You never know what might happen, but it is a good idea to give ‘backup’ keys to someone that you trust so that they can get access to your home in case something happens. Maybe there’s a fire and you need access to the home. Maybe you lose your passport so you need a copy of other documents in your home from abroad.

Check to make sure your devices are working

A big thing here is to check to make sure your camera that you rarely use is charged, working and has capacity on its memory card. You don’t want to get somewhere, take a photo and then realize that your battery isn’t working or that you do not have any memory left because you forgot to download and clear out the photos you had in there already. Do this ahead of time so that you don’t have to do it on your trip!

Create a budget

Here are some things that the budget should also include in addition to food, accommodation and events: tips for the hotel, miscellaneous items that you may want to purchase at stores that don’t allow credit cards, lost or stolen items, parking.
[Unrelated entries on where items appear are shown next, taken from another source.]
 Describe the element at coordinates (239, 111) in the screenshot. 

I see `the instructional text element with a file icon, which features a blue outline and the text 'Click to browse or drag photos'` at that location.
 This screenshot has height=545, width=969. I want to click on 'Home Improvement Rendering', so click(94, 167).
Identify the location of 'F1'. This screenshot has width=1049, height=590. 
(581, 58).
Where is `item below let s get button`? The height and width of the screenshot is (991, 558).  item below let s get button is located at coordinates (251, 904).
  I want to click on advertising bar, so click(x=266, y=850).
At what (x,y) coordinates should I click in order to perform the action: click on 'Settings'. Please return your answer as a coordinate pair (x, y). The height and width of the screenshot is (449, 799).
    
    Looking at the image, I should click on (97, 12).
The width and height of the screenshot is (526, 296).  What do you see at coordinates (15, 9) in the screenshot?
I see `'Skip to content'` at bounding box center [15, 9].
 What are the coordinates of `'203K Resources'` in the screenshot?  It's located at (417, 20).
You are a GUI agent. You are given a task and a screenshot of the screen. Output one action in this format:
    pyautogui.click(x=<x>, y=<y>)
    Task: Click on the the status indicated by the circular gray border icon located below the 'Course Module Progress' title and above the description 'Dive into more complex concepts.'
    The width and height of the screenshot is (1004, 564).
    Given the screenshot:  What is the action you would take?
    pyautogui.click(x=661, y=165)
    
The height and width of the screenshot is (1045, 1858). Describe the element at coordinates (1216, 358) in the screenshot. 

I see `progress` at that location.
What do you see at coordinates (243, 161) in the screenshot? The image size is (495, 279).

I especially like budgeting for items that may be lost or stolen. It just helps give me peace of mind that when things do happen, I’m not incredibly stressed out. It’s something that I had planned and budgeted for and it comes with taking trips like these.

In addition, it’s important to make sure you’re not spending a lot of money on things that you don’t really need. I get caught up in the moment sometimes and make impulse buys, but then when I get back home, I realize that I could have gotten the same item, online for much less. I get caught up in the excitement sometimes. I also try to pack a little lighter than I normally would to give some space for items that I may purchase when traveling.

What do you think about these items? What items are on your list before traveling? What am I missing?